- EXERCISE DIRECTIONS -
State the number of lines in these records that include the word "target", and add nothing to it.

DATA RECORDS START

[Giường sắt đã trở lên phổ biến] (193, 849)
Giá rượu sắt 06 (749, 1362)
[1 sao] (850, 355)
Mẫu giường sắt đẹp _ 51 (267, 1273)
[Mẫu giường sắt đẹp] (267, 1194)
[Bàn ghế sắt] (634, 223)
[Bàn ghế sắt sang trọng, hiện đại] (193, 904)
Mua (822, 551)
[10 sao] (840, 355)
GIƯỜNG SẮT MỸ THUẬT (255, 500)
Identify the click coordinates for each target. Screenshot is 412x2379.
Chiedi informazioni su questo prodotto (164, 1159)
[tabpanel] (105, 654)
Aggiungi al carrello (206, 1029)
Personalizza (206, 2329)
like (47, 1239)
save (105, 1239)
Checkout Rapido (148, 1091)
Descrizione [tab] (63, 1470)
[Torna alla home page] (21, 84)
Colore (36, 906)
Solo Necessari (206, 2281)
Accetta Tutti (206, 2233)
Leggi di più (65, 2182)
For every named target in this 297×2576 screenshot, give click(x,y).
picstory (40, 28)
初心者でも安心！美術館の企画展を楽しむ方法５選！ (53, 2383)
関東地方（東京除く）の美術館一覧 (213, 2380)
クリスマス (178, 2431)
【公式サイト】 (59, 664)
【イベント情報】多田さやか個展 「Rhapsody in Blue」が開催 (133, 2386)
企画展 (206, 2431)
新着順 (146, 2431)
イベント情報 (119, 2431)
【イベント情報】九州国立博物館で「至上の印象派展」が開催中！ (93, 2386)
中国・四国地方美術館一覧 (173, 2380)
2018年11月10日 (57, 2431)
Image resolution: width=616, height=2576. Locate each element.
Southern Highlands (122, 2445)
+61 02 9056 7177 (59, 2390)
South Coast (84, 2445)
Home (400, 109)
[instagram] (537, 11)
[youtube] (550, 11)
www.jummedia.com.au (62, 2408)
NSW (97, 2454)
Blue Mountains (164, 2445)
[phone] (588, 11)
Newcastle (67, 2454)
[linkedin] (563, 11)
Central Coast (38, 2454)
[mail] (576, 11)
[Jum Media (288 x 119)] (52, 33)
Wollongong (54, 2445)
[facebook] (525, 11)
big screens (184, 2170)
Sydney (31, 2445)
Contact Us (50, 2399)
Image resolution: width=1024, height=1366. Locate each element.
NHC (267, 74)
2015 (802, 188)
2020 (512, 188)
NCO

DATA RECORDS END

- THE COMPLETED TASK -
2